The larger EWPC-AF question is: Will Utilities develop the Next Big Thing? I disagree that that is a problem of the utilities, since the Next Big Thing is about business model innovations in the power industry. To read about and/or participate in the discussion, please go to the link.

Next, and last, I will write about the need for market based approaches that enable the Next Big Thing. Many people have found to agree with the simplistic, but popular, Blooming Engineer’s view in response to the article More smart grid insight, written by Michael Giberson in the Knowledge Problem Blog. His comment says:

Smart grid technology in this study is bumping into the paradox that will afflict most market-based approaches. Market based thinking works really well when you are dealing with companies that can cost-justify analysts that can read through piles of data and choose the best energy usage plan for their organization.

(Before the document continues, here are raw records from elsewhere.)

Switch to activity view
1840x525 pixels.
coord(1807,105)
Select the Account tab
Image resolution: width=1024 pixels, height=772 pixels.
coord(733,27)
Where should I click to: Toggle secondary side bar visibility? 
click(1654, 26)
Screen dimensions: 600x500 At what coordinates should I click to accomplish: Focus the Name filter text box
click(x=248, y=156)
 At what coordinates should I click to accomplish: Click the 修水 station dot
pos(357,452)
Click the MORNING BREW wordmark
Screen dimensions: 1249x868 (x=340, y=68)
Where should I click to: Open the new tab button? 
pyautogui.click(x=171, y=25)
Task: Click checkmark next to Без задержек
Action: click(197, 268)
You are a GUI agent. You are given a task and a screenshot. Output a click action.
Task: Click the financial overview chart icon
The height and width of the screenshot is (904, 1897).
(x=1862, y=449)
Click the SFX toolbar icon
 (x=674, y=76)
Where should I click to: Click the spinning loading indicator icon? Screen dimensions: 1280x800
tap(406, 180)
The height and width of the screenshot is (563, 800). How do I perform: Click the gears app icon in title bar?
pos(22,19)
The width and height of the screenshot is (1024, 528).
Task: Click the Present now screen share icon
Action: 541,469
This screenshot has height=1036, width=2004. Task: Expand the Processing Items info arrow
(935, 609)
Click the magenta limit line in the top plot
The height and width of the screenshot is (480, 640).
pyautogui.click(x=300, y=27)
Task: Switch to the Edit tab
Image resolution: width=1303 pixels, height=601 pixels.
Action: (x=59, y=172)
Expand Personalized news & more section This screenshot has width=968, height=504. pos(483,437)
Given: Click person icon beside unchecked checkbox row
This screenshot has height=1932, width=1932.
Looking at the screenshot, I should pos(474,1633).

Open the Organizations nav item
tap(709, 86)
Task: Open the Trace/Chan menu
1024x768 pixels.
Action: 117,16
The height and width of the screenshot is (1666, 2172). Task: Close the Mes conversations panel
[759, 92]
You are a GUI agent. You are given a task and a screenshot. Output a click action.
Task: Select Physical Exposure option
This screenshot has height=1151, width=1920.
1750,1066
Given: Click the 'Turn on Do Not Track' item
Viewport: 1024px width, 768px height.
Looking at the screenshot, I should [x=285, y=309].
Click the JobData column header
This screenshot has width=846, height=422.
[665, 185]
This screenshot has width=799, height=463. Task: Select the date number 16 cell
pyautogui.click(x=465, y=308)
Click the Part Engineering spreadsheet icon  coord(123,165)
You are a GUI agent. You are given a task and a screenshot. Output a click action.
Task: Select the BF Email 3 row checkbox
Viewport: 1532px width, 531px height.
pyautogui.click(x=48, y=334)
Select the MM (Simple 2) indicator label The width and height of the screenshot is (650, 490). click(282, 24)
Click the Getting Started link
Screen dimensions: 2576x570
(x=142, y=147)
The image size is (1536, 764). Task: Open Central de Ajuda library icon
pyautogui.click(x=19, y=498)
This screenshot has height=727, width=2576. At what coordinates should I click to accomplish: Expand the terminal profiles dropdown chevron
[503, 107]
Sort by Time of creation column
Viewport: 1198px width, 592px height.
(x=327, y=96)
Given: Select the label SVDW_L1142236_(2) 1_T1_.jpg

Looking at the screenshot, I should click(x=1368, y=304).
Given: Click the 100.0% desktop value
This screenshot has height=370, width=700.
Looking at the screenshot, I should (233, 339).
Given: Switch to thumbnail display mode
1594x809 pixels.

When we get home from a 10 hour workday and need to get food on the table we aren’t particularly interested in wondering what effect this will have on our utility bills due to energy usage during peak hours. We also don’t want to spend what’s left of our evening reviewing energy usage statistics when we need to be helping our son with his homework, volunteering for community organizations and spending time on exercise, yard work or any of the hundreds of other things we are expected to do with our lives.

All these market-based means for reducing costs tend to assume that I have an infinite supply of time to review the data and that even if I have, that there is something that I can do with the information when I have it. I just want to pay a fair price for services rendered. I don’t want to be washing my clothes at Midnight because the meter says it will be cheaper then.

As you may see under Mr. Giberson’s article, like him, I first interpreted the Blooming Engineer's argument as if she was in favor of a heterogeneous smart grid and for customer choice, but then, after people kept agreeing with her, I came to realize that what they like is that she is just against market based approaches to favor the status quo. For that reason, I step back now to repeat part of what I had said before her post.

As Mr. Hunt will see in the post The ‘Genius’ of the Macrogrid ‘And’ Truly Fair Microgrids, it is not longer true that the business model can endure “because of its reliability and low average costs.” He will also see that microgrids are here to stay.

The conclusion of that post reiterates that: “[s]tate Legislatures need to give a new mandate to state regulators to enable truly politically correct (or better yet truly fair) microgrids. By trying to go the easy way out, microgrid proponents’ ongoing strategy won’t work; it will reveal state governments’ lack of vision that sets the poor to bid against the microgrids.”

To get the juice of that post, you need to read what Charles Peterson said that is no longer true. Regulation is not longer acceptable because it costs Americans 50 cents on top of every dollar paid to utilities. To address such huge value destruction, especially under non-market based approaches, I end the mentioned post with:

It is precisely because of that example of low reliability standard that microgrids are needed to serve those loads requiring high power quality, high reliability, high security, high availability, or any combination thereof. The central point of the article is to stress that “State Legislatures need to give a new mandate to state regulators…”

It is no doubt the Blooming Engineer argument can easily deceive readers unaware of the above facts from the reality being faced by consumers in the power industry. In addition, market-based approaches are operating everywhere except in many jurisdictions in the power industry.

The fact is that market based approaches are here to stay. The solution to such value destruction is to enable microgrids’ development, while designing truly fair competition letting customer choice, as explained in the article The ‘Genius’ of the Macrogrid ‘And’ Truly Fair Microgrids, that I had mentioned before the Blooming Engineer post.